Pour promouvoir ces revendications, ce bloc progressiste devra construire et reconstruire le tissu populaire organisé, des syndicats aux collectifs féministes, des organisations aux structures nationales qui permettront de les fédérer. Cela nécessitera une collaboration entre les acteurs démocratiques et progressistes de l’ensemble de la société.

En outre, l’une des tâches essentielles consistera à s’attaquer à la principale division ethnique du pays, celle qui oppose les Arabes aux Kurdes. Les forces progressistes doivent mener une lutte sans merci contre le chauvinisme arabe afin de surmonter cette division et de forger une solidarité entre ces populations.
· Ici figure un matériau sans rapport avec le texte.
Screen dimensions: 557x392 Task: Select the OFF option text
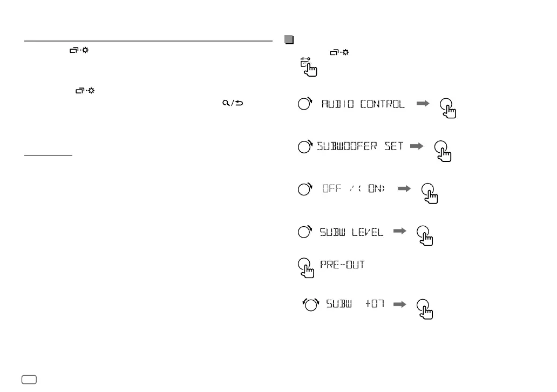tap(331, 188)
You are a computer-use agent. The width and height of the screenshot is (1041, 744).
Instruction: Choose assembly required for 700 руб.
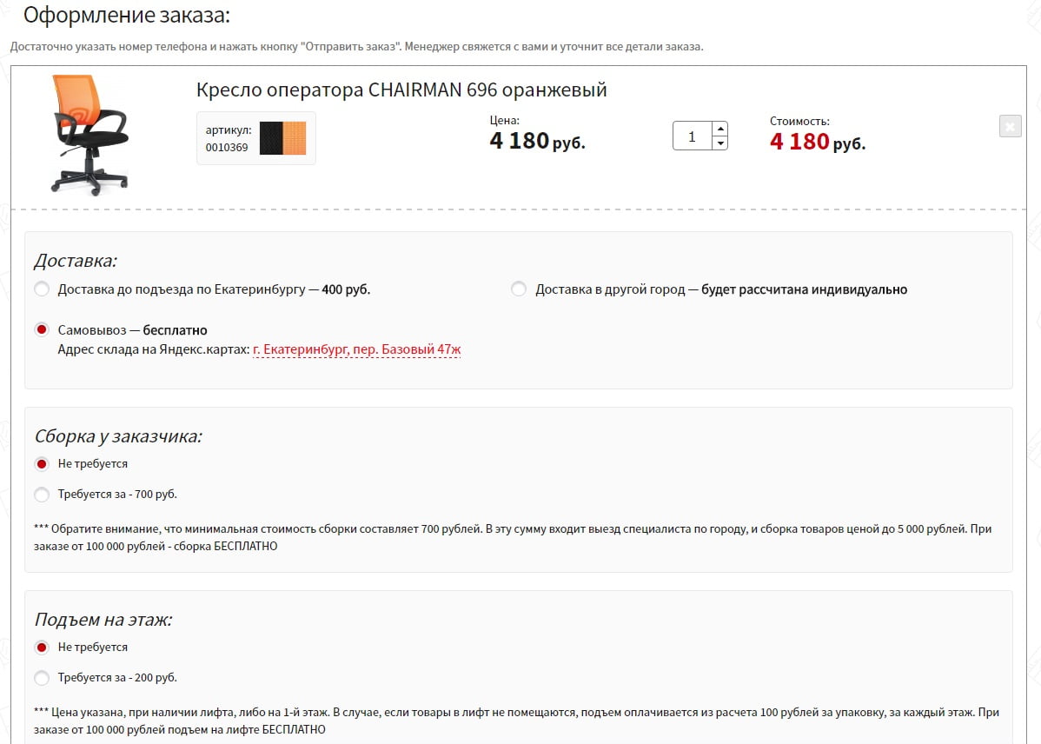tap(42, 495)
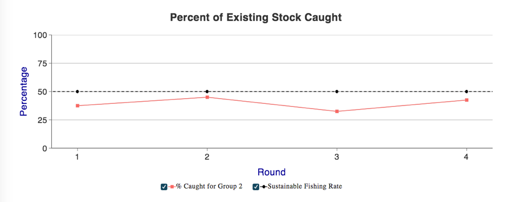Click the black Sustainable Rate point at Round 4

click(467, 91)
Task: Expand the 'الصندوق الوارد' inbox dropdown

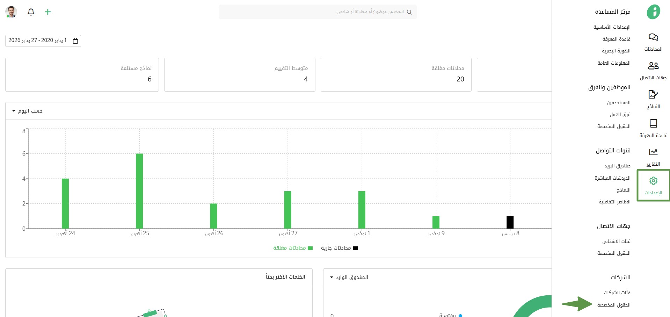Action: [x=349, y=277]
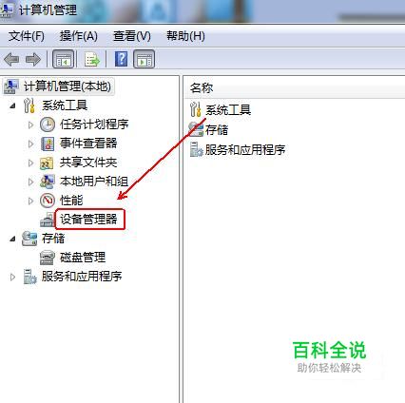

Il s’agit là d’un défi qui se pose depuis le début de la révolution syrienne en 2011 et qui devra être relevé et résolu de manière progressiste pour que le peuple syrien soit réellement libéré.

Mettre HTC sous la pression de la société civile

La lutte pour une société démocratique et progressiste ne peut pas passer par la confiance dans les autorités actuelles de HTC, ou par l’attribution de bonnes notes ou de satisfecits pour la gestion de la phase de transition, mais seulement par la construction d’un contre-pouvoir indépendant rassemblant les réseaux démocratiques et progressistes. 

Le calendrier d’organisation des élections et de rédaction d’une nouvelle constitution, ou la sélection des personnalités qui participeront à une conférence de dialogue national, peuvent faire l’objet de débats et de critiques, mais le problème essentiel est l’absence de participation de la base au processus décisionnel et l’incapacité à faire pression sur HTC pour lui imposer des concessions. Le pouvoir de décision est uniquement entre les mains de HTC. Ce dernier bénéficie également du soutien de la Turquie et du Quatar, mais aussi, plus généralement, de la grande majorité des puissances régionales et internationales. Celles-ci ont pour objectif commun de (ré)imposer une forme de stabilité autoritaire en Syrie et dans la région. Cela ne signifie évidemment pas pour autant qu’il y ait une unanimité parmi les puissances régionales et impériales. Elles ont toutes leurs intérêts propres, souvent antagonistes, mais elles ne veulent surtout pas d’une déstabilisation du Moyen-Orient et de l’Afrique du Nord.

L’espoir d’un avenir meilleur est dans l’air après la chute d’Assad. Tout dépendra de la capacité des Syrien·nes à reconstruire les luttes à partir de la base. Actuellement, le pouvoir du HTC et son contrôle sur la société ne sont pas encore complets, car leurs capacités humaines et militaires sont encore trop limitées pour imposer pleinement leur autorité sur l’ensemble de la Syrie, et il existe donc un certain espace pour s’organiser. Cet espace doit être mis à profit.

En fin de compte, seule l’auto-­organisation des classes populaires luttant pour des revendications démocratiques et progressistes ouvrira la voie vers une libération et une émancipation réelles. Aujourd’hui, cette opportunité existe mais nous sommes engagé·es dans une course de vitesse ; les classes populaires de Syrie doivent s’organiser pour faire fructifier tous les sacrifices consentis pour que se réalisent enfin les aspirations initiales de la révolution à la démocratie, à la justice sociale et à l’égalité.